I was fully prepared to kick back and rest on my laurels. The idea was to work on speech projects from Toastmasters' Storytelling and Communicating on Video manuals and that's all. I wanted a breather. Instead, a clubmate nominated me for President. One by one, over a period of a couple of weeks, almost half of the active members approached to ask me if I'd run. I caved. They voted me in. So much for kicking back.

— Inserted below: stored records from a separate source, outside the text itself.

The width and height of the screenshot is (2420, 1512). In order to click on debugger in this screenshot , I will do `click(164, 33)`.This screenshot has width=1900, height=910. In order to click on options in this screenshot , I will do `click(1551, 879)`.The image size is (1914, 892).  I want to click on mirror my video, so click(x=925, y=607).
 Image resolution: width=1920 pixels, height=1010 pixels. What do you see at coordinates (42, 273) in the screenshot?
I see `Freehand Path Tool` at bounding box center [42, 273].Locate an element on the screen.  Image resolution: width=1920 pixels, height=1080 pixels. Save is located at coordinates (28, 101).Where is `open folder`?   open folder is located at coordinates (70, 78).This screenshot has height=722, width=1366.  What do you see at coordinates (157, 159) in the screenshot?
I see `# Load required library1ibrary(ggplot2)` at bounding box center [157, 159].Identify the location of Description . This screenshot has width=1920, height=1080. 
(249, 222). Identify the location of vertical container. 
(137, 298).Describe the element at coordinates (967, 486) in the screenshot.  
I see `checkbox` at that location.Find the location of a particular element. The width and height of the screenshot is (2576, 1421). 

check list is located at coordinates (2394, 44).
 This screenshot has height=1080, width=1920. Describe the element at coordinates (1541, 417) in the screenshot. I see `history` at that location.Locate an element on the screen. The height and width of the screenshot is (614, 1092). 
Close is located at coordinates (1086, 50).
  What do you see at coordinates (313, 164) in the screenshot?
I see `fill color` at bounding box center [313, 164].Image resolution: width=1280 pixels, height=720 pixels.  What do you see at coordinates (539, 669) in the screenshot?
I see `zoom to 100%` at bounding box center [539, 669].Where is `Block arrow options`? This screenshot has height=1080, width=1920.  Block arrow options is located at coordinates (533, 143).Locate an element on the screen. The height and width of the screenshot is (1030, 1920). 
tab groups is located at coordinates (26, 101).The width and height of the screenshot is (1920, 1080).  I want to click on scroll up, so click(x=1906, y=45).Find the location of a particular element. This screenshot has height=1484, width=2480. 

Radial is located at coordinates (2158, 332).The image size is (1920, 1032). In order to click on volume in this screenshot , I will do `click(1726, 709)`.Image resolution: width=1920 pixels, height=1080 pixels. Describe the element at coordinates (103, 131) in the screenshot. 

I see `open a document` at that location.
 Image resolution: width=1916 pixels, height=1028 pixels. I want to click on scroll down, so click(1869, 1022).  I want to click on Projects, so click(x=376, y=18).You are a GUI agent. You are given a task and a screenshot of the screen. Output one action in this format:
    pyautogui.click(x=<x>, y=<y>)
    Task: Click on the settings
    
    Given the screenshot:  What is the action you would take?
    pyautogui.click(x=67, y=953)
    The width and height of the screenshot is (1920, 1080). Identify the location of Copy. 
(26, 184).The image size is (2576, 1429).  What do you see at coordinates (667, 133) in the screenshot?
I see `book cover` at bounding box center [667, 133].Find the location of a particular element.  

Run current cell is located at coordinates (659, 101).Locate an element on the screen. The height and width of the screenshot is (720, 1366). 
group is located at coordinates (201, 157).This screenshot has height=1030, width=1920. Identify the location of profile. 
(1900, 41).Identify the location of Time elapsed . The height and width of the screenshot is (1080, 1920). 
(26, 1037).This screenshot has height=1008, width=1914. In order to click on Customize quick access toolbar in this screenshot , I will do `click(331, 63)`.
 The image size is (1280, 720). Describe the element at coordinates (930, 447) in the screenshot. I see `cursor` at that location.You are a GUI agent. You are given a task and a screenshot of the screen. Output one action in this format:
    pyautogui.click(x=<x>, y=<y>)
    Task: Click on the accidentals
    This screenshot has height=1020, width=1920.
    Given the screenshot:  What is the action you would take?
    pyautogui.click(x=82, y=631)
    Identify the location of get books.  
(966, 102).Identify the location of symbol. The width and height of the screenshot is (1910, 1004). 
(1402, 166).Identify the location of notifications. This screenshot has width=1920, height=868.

Outgoing President Roberts is leaving office while the club is on an upward trajectory. Our previous president left in ignominy a minor scandal resulting in the club's first-ever disciplinary hearing, which I, in the capacity of VPE, had to chair. Roberts returned to active membership after a years-long absence, to run for and ultimately serve out the nine months remaining in our ousted leader's term. We were grateful, but not enough to keep him in office for another year

This is not to say that Roberts wasn't a good president. He succeeded in getting a state politician to RSVP as a guest for our annual awards and installation banquet. He also kicked the club's ongoing fundraiser into high gear with the purchase of a deep freeze for storing frozen foods that provide a higher profit margin than Mrs. Freshly's fruit pies offer us. It's no surprise, Roberts was expecting to be re-elected to serve a full term. I understand his disappointment, even though I think a little too much ego-fulfillment fueled his efforts.

Luckily, a Gavel Club or Toastmasters President does less than their Vice President Education has to. I've been training what I hoped would be my successor for months, and now he's taking my place in the role. I can hardly wait to hand over to him the massive black accordion folder that's taken up space beside my desk for a year and a half. The first thing I have to do is compose a vision speech for our upcoming awards and installation banquet.
I have plenty of ideas about how to improve and expand our club doings, including how to better the club's reputation among the prison's population. We'll see how successfully I can herd these cats. Maybe I'll get a chance to present a few speech projects too. Wish me luck!